In bepaalde gevallen opteert je arts voor een aanvullend onderzoek om letsels aan de gewrichtsbanden (ligamenten) op te sporen. Dit gebeurt via een MRI-scan of een endoscopisch onderzoek (via kijkgaatjes in de pols wordt gekeken welke structuren beschadigd zijn).
Wanneer je arts sterk vermoedt dat je een scaphoïdfractuur hebt, zal hij na 1 à 2 weken opnieuw foto’s laten maken of een CT-scan aanvragen. Het kan immers zijn dat de breuk niet te zien was op de eerste röntgenfoto’s.
Wat kun je zelf doen?
Bij een breuk moet je onmiddellijk je arm in ‘hoogstand’ houden. Op die manier ga je de zwelling tegen en vermijd je dat een eventueel gipsverband te veel gaat drukken.
Het is zeer belangrijk om de oefeningen die je aanbevolen krijgt, meermaals per dag uit te voeren. Een gipsverband maakt niet alleen het polsgewricht onbeweeglijk, vaak is het ook nodig om de schouder, de elleboog en de vingergewrichten goed te oefenen om na het verwijderen van het gips het herstel vlotter te laten lopen.

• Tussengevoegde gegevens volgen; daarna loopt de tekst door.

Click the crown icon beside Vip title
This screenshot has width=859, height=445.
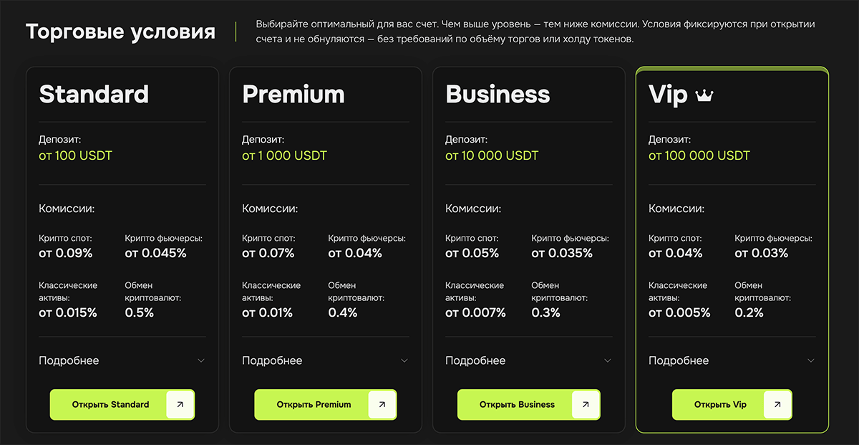coord(704,96)
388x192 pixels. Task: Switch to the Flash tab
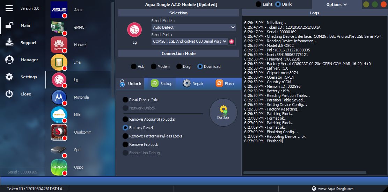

Het goed en regelmatig uitvoeren van de oefeningen en hoogstand van de gegipste arm kunnen helpen om het Complex Regionaal Pijnsyndroom (CRPS) te voorkomen.
Hoe kun je zelf complicaties herkennen?
Wanneer de gips te veel drukt, moet een nieuw en losser verband aangebracht worden. Pijn, tintelingen of gevoelloosheid van de vingers kunnen wijzen op een beknelde zenuw. Een controle door je arts is nodig en soms zal een nieuw gipsverband moeten worden aangelegd.
Heb je moeite om de vingers te bewegen, zijn er veranderingen in temperatuur en kleur van de huid langs de getroffen kant, dan kan dit wijzen op het ontstaan van CRPS.
Aanhoudende pijn of beperkte mobiliteit kan wijzen op een slechte botheling. Een goede opvolging door je arts is dan zeker nodig.
Wat kan je arts of zorgverlener doen?
In geval van verplaatsing van een of meerdere botstukken, worden deze eerst op de juiste plaats teruggezet. Dit gebeurt uiteraard onder verdoving, met of zonder operatie. Daarna wordt vaak een gips aangelegd. Dit gebeurt steeds zeer zorgvuldig. Meestal draag je die dan gedurende 4 tot 6 weken, en bij breuken van het scaphoïdbot 6 tot 12 weken.
Tijdige opvolging is nodig om te kunnen oordelen of de genezing goed verloopt. Bij ouderen of in geval van complexe breuken maakt men steeds een controlefoto vooraleer het gewricht opnieuw volledig beweeglijk wordt gemaakt. Soms zal de arts je verwijzen naar een kinesitherapeut om het polsgewricht opnieuw zo soepel mogelijk te maken.
Verloopt het genezingsproces niet zoals gewenst, dan word je doorverwezen naar een specialist-orthopedist.